The story is composed of a one-shot and 17 eight-page back-up stories spread across the X-Men, Uncanny X-Men, X-Factor and New X-Men titles, starting with X-Men #200. It acts as a prelude to a major story arc starting in October 2007 called "Messiah Complex".

Tagline
"Witness the death of a species..."

Plot summary
The X-Men and various other mutants attend the funeral of a young mutant boy named Landru who has been killed in a road traffic accident and muse on what this means for mutantkind.

Beast plans to find a way to reverse M-Day. After he was unable to attain a solution  he seeks the help of some of the world's most dangerous supervillain geniuses. Hank travels to Transia in search of the High Evolutionary, who discusses the possibility that science cannot undo something that magic ultimately caused. However he ultimately seems uninterested in helping. He does hint that Hank is not the first person to travel to Wundagore looking for a solution to the M-Day problem, nor the first to be dissatisfied with his answers.

Hank next receives an offer from Kavita Rao: with mutants as an endangered species, her research into depowering mutants has become pointless. Tissue samples from all the mutants that she depowered turned to dust on M-Day. She gives Hank her notes and lab and returns to India. Beast travels to the Neverland facility, whose mutant prisoners are revealed to have been killed after the facility was shut down by Weapon X. He discovers Dark Beast, who offers his help. Hank reluctantly accepts under the condition that the Dark Beast follows Hank's orders.

Dark Beast convinces Hank to take a serum of his own "liquid memory", wherein Hank experiences several of the Dark Beast's memories. After experiencing the atrocities Dark Beast committed, Hank declares him insane. They arrive at a nuclear power plant in Alamogordo, New Mexico, that once served as a research facility for the "study" of mutations by an organization known as "Project: Black Womb", which was devoted to the vivisection of newborn mutants with evident signs of mutation.

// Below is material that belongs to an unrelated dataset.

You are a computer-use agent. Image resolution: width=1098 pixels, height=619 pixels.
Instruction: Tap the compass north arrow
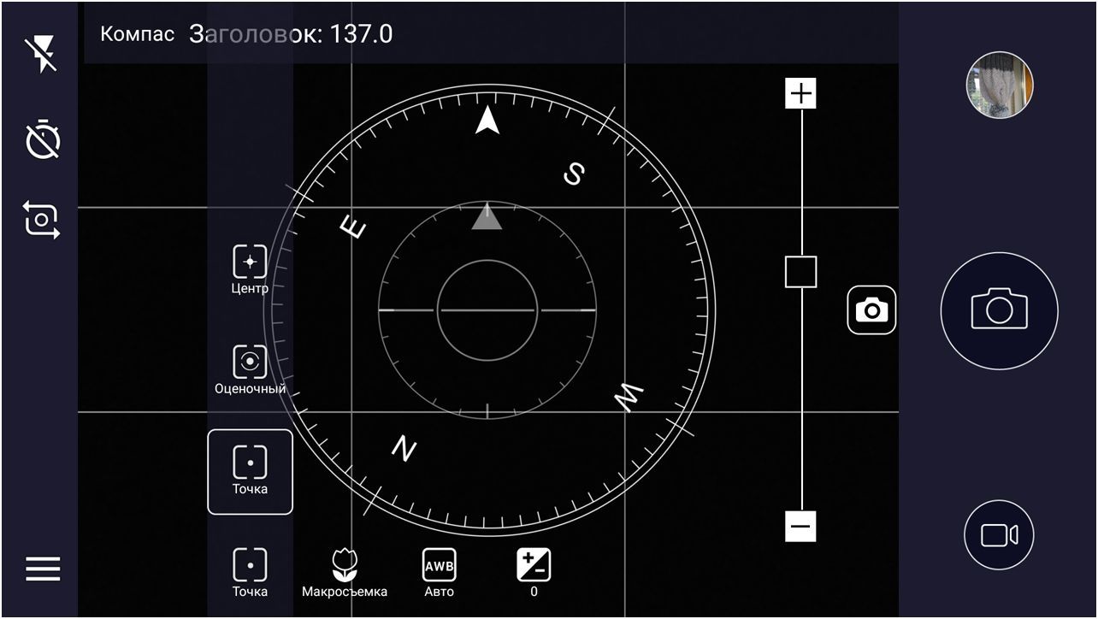click(487, 121)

After realizing how the disappearance of the X-gene rendered such research null and void, Dark Beast suggests going to Genosha, scavenging dead mutant corpses. After extensive examination, Hank realizes that even if the X-gene was expunged from the world mutant population, many of them retained some of their altered body features. He proposes to Dark Beast that an artificial X-gene may be created through donation from the remaining living mutants and the dead mutants who still remained powered. They embark on a comparative analysis of depowered mutants, before and after the M-Day, to be able to comprehend the very nature of mutation itself, which Hank plans to do by first discovering how to keep old samples viable by examining the contraband drug Mutant Growth Hormone. With the aid of Bishop, Beast meets with an MGH dealer in District X, a former mutant ghetto, only to discover that if a donor mutant has been depowered, any MGH distilled from that mutant was also depowered.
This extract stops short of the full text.